### Problem to solve
Retype, word for word, every line of the records below starting at the one that contains "The height and width of the screenshot is (552, 612)." and ending at the one that contains "You are a computer-use agent. The image"; include both of those lines and nothing more.

### Data
----

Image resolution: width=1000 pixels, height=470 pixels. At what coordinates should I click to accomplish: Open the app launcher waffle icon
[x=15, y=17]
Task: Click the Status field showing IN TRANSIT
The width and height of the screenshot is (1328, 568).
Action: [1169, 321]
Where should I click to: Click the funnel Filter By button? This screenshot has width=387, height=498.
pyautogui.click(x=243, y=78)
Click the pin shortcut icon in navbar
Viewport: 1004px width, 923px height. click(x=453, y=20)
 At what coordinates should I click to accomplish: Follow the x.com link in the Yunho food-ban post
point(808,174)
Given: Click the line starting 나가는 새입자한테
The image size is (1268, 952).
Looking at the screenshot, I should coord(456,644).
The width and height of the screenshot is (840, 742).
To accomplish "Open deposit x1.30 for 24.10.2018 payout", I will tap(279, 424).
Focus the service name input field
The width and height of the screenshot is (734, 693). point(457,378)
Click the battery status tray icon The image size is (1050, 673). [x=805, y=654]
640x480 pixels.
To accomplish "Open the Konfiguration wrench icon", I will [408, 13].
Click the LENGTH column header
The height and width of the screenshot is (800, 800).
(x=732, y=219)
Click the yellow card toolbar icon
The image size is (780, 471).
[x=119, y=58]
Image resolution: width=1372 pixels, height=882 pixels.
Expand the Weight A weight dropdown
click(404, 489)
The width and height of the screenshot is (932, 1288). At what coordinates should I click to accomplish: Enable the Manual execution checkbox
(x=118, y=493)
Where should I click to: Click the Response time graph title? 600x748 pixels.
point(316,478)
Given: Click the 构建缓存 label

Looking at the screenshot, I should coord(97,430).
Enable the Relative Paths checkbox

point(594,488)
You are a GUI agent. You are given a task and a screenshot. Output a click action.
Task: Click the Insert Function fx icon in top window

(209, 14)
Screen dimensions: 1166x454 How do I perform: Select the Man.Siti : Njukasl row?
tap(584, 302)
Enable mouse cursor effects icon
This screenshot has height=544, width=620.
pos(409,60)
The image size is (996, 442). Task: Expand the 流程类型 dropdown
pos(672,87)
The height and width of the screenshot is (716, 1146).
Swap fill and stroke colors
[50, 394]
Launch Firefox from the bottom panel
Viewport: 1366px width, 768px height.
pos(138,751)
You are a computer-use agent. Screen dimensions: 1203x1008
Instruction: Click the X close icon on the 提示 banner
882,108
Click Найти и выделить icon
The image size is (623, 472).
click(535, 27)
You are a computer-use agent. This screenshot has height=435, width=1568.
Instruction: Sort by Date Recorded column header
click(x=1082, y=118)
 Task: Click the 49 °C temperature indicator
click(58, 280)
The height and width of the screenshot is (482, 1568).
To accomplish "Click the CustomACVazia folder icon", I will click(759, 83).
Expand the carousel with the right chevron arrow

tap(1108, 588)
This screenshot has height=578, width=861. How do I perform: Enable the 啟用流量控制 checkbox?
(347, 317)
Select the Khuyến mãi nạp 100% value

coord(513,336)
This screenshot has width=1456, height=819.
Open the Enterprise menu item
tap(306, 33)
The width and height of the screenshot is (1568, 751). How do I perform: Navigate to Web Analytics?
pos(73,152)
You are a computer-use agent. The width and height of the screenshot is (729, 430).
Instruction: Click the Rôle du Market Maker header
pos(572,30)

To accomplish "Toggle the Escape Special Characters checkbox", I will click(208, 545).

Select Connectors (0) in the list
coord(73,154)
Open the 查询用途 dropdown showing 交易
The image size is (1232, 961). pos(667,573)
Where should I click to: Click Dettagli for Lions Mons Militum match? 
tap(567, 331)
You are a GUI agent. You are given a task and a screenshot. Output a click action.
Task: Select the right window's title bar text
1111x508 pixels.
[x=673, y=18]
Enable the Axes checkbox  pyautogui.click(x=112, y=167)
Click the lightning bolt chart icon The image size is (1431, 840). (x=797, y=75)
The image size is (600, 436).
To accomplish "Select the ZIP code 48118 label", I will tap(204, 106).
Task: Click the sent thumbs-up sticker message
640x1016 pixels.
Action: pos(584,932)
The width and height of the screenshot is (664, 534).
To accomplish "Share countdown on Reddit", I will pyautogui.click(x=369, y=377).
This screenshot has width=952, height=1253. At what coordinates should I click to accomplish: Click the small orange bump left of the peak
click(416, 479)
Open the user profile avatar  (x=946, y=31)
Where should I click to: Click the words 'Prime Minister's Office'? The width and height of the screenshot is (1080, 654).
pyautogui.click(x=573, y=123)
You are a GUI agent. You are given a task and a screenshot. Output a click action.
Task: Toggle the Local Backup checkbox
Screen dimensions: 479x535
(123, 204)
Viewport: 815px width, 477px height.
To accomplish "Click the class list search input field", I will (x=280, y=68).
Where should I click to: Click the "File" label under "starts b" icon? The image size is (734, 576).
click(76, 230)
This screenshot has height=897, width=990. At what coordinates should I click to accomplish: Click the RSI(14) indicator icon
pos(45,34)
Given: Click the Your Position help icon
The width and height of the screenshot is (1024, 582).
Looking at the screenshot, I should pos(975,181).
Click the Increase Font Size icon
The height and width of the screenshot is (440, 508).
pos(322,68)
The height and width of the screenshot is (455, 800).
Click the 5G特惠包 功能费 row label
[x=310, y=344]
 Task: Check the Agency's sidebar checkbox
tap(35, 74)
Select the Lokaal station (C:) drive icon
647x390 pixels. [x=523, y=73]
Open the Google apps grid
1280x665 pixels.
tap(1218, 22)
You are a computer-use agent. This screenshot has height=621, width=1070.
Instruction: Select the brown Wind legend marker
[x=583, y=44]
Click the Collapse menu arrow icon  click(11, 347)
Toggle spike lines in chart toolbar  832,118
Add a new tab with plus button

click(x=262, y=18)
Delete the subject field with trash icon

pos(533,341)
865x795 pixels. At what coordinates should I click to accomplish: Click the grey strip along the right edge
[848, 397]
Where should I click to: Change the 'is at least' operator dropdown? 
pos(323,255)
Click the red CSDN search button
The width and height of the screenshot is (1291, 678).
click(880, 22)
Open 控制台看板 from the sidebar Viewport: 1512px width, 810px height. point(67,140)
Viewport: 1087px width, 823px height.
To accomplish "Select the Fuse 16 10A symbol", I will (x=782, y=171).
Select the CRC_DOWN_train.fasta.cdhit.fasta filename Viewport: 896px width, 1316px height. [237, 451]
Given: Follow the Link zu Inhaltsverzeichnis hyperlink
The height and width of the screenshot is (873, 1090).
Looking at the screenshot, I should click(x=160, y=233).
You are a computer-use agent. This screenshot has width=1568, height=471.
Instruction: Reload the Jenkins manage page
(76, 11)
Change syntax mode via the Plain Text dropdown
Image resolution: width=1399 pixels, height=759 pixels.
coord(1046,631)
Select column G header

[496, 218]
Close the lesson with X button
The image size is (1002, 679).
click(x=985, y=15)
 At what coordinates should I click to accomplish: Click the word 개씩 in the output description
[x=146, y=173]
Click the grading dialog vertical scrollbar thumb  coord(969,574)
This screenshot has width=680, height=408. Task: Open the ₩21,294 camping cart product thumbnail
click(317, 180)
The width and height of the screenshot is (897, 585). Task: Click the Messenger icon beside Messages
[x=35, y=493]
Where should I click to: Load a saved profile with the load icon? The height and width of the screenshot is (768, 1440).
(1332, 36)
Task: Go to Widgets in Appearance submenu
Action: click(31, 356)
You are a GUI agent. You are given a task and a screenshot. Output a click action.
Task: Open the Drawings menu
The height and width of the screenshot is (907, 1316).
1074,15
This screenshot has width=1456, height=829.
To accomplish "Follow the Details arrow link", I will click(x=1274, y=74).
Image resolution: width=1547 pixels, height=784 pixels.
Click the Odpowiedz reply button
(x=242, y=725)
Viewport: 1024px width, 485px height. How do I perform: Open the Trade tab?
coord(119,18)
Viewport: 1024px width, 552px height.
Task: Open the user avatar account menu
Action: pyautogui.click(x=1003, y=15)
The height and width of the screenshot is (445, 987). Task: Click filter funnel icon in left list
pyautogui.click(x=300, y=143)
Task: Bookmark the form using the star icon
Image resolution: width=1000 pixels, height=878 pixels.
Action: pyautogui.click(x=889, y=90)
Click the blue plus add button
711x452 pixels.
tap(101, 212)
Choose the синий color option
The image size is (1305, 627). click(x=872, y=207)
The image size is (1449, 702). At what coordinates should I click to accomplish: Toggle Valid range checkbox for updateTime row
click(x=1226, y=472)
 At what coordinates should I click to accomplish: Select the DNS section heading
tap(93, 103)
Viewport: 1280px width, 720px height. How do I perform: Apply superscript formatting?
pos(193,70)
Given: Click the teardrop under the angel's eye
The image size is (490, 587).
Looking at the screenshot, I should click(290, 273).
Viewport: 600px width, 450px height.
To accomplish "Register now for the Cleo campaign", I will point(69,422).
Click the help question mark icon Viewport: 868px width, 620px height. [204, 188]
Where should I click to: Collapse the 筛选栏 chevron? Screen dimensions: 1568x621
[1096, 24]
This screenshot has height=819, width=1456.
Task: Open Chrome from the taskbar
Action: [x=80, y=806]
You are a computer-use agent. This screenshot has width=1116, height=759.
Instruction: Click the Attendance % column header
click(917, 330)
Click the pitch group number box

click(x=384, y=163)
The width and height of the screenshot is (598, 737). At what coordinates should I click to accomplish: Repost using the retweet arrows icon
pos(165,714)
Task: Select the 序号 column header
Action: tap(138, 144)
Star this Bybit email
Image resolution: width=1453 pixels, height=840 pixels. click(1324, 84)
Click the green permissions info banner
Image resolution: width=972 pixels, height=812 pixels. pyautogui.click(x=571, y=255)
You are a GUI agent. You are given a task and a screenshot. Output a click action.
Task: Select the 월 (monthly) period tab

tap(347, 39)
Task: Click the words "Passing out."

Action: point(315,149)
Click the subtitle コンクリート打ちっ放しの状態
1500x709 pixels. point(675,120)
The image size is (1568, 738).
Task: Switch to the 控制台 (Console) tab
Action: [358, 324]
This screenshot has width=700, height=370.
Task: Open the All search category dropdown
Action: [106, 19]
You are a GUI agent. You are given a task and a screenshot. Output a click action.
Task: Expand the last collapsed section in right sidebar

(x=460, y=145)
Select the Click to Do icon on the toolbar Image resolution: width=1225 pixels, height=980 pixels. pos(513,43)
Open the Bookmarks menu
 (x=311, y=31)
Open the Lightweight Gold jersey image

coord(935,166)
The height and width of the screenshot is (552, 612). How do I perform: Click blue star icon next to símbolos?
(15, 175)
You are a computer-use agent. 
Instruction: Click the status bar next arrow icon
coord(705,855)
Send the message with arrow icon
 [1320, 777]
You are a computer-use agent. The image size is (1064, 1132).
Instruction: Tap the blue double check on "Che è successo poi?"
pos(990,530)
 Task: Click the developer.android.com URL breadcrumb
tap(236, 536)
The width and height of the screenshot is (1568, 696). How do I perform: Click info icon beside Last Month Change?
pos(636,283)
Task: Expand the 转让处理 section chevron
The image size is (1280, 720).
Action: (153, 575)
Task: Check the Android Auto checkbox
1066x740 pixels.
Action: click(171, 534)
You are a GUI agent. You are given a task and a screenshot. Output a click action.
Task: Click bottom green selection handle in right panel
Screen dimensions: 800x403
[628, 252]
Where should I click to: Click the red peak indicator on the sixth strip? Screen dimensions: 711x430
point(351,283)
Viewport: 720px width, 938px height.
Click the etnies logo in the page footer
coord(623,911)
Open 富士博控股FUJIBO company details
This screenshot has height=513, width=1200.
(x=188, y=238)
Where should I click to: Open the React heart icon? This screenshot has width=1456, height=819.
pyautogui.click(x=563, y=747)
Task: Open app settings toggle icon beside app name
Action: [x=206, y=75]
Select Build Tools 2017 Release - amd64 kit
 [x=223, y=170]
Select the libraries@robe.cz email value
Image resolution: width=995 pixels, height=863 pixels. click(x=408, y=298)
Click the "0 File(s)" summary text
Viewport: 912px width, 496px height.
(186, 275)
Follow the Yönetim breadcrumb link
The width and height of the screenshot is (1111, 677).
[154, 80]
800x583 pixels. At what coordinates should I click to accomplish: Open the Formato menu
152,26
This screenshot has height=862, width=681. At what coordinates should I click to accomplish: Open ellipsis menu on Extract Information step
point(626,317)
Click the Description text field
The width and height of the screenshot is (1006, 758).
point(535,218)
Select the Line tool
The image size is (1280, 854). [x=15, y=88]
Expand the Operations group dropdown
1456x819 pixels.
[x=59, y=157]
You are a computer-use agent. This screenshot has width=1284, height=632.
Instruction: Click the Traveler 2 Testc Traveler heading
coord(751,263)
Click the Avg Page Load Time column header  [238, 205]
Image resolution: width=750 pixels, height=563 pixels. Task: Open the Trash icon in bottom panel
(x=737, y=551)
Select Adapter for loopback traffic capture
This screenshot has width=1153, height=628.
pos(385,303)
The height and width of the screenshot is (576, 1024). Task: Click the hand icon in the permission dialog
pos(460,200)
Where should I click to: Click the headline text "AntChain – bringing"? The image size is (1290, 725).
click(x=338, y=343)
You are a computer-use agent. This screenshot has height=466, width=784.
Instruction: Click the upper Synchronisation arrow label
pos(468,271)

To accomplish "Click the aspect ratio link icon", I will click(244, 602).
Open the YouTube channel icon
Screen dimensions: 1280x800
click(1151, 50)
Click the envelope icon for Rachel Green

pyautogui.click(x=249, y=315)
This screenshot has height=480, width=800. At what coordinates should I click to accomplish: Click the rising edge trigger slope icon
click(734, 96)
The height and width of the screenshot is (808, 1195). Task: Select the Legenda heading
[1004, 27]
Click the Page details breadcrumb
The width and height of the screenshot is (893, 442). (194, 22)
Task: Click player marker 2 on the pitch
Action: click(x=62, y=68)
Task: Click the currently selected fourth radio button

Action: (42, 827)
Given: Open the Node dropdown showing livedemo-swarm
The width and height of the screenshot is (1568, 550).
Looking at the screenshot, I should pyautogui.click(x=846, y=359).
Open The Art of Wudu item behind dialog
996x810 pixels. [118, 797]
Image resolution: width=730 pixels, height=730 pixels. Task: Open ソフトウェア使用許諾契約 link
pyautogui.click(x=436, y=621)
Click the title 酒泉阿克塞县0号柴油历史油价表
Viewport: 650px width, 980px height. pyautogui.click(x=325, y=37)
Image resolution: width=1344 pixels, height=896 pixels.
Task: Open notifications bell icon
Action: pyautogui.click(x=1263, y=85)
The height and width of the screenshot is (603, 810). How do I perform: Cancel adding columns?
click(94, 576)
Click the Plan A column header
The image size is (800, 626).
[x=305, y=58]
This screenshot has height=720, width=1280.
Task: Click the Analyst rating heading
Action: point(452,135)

----

### Answer to the exercise
The height and width of the screenshot is (552, 612). How do I perform: Click blue star icon next to símbolos?
(15, 175)
You are a computer-use agent. 
Instruction: Click the status bar next arrow icon
coord(705,855)
Send the message with arrow icon
 [1320, 777]
You are a computer-use agent. The image size is (1064, 1132).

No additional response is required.